I have just read that Joel Fitzgibbon supports sending troops into Pakistan:What I found even more interesting and worth a ponder were all the comments posted. 100 at last look. But why all the shouting and crowing – Labor versus Liberal is all a bit old school isn’t it when both parties are significantly similar in their approaches to issues both domestically and internationally. Well, OK Labor has amended the mandatory detention legislation (but hasn’t got rid of it – although it was a Labor government that started the policy wasn’t it?). Whichever party is in don’t we simply expect them to help us make things better and if not that – make things better for us. And that ‘us’ can be your family or as far reaching as people on the other side of the world if it is possible. Who would say no to that. I was in Kabul in May this year and wound up in a conversation at a party with a Pakistani consular official who had quite a few thoughts on this very matter. He quoted a Pashtun proverb: ‘If you are worried for your country, look to your state.
If you are worried for your state, look to your village.
If you are worried for your village, look to your family.

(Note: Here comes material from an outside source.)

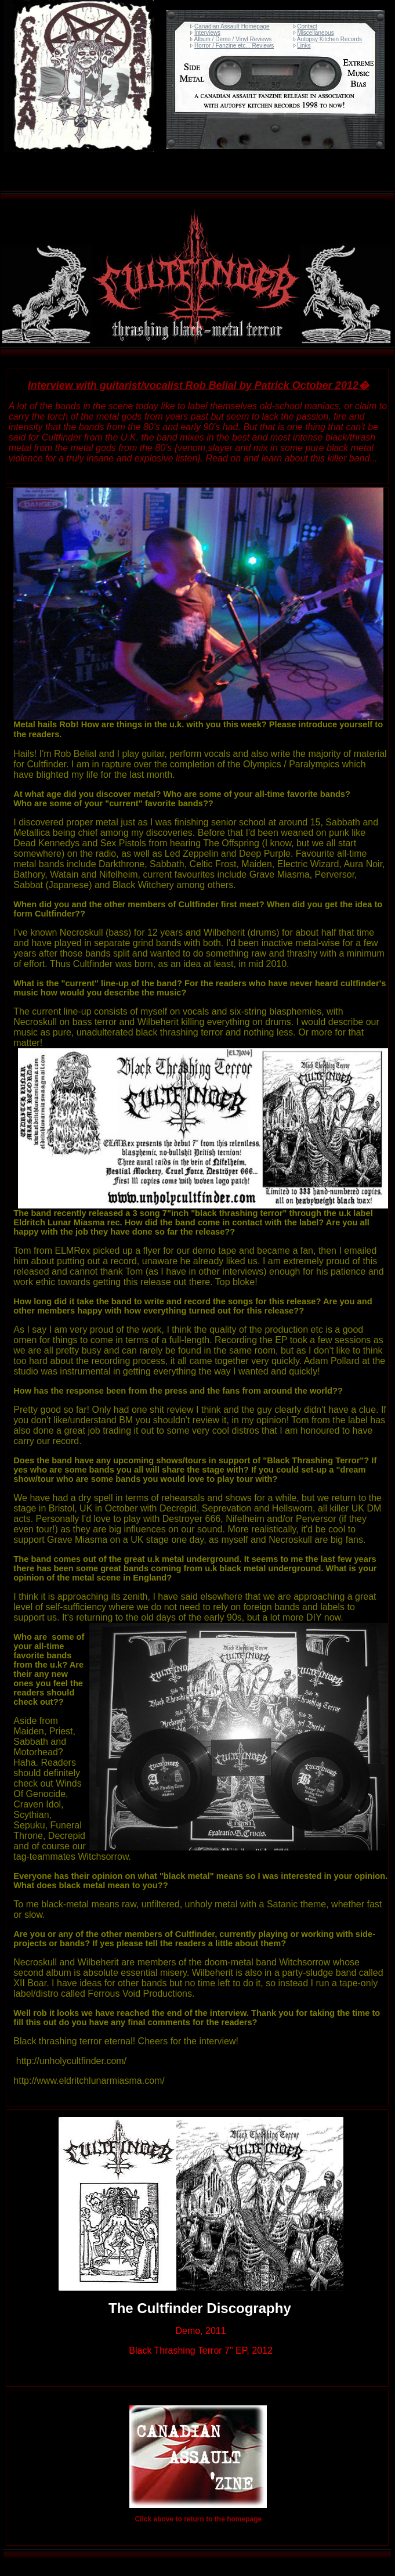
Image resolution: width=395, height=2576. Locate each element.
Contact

If you are worried for your family, look to yourself.’ He then went on to say that he was now worried for his village. His grandmother still lived in the village one hundred or so kilometres north of Peshawar and that an Afghan mullah has begun to preach violence and mayhem and moral fundamentalism including the seclusion of women from work. This man grew more distraught and animated as he described how his village had been peaceful for centuries and centuries. He then said: ‘There is a jungle fire coming my way and it will engulf you too.’ He was pointing at me and meant Australia. Now whether you believe this or not is not my point. Neither is whether you support troops going into Pakistan, Afghanistan or Iraq or not. My point is that this situation (and all others in this contemporary world) needs to be engaged with, thought about and not used simply to criticise one political party or the other. That is what has gone before. Now we need a different way forward. If we have learnt anything surely we must have learnt that. It doesn’t serve anyone to repeat mistakes or history. And here’s another story off the ABC news site about the fishing rights win in NT When I posted my comment on that story there were no other comments posted (there are now 12). Why not 100? Why is there not as much interest in this story? It is a first for Indigenous people in Australia and has taken 30 years of fighting to win. It is important to Australia and Australian law for a vast number of reasons. Is it because people don’t know any indigenous people? Because it happened in the NT so what do Syd-Melb care? Because it is boring Australian law and no one really understands what effects it has on our lives? Perhaps all the people who commented on Joel Fitzgibbon’s statement know Afghans, Pakistanis or Australian defence force personnel and they have an emotional and personal response to the thought that Australian troops may end up in Pakistan? Perhaps it is easier to grandstand about things external than think thoroughly about an issue. Or perhaps posts just aren’t the place for comment of this nature and is only good for posturing. I don’t know but it is worth a thought. Or perhaps they all need to be paying more attention to their villages? Just a thought.